### Trecho do documento
* * * * * * *
O papel dos líderes no combate ao racismo no mercado de trabalho
Quer saber como identificar se a empresa em que você trabalha está comprometida com a causa antirracista? Confira aqui!
Falar sobre liberdade econômica e causas sociais como assuntos interdependentes, para muitas pessoas, soa como algo ilógico. Se você também acha que política e mercado não se misturam, vem com a gente descobrir o tamanho do impacto negativo do racismo no mercado de trabalho.
Embora representem mais da metade dos recursos humanos do país, pessoas pretas ocupam somente 29,9% dos cargos de gestão. E, mesmo quando chegam à liderança, elas recebem, em média, 22% menos do que brancos para exercer funções semelhantes.
* * * * * * *
### Seção de dados

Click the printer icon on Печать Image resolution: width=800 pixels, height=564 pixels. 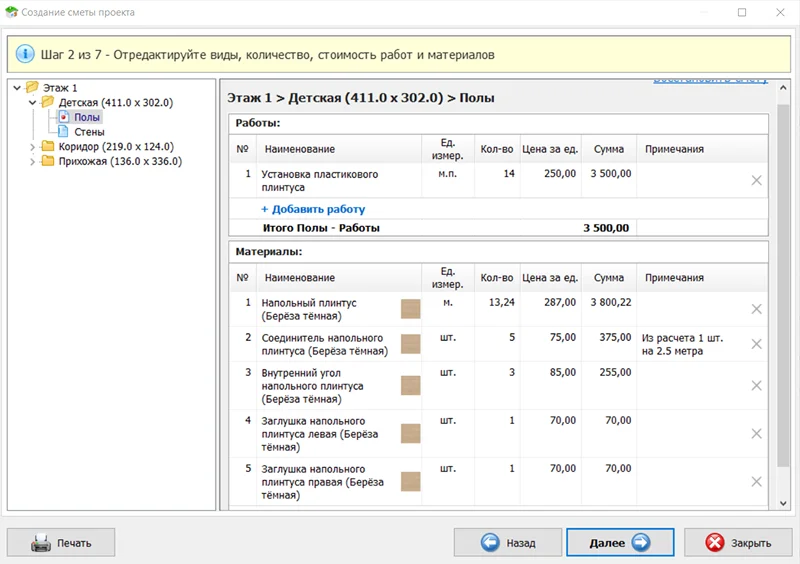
* * * * * * *
### Suas instruções
Imprima, sem nenhuma alteração, a parte do texto sobre o racismo no mercado de trabalho que se abre com as palavras "O papel dos" e se fecha com "exercer funções semelhantes.".

### Resultado do exercício
O papel dos líderes no combate ao racismo no mercado de trabalho
Quer saber como identificar se a empresa em que você trabalha está comprometida com a causa antirracista? Confira aqui!
Falar sobre liberdade econômica e causas sociais como assuntos interdependentes, para muitas pessoas, soa como algo ilógico. Se você também acha que política e mercado não se misturam, vem com a gente descobrir o tamanho do impacto negativo do racismo no mercado de trabalho.
Embora representem mais da metade dos recursos humanos do país, pessoas pretas ocupam somente 29,9% dos cargos de gestão. E, mesmo quando chegam à liderança, elas recebem, em média, 22% menos do que brancos para exercer funções semelhantes.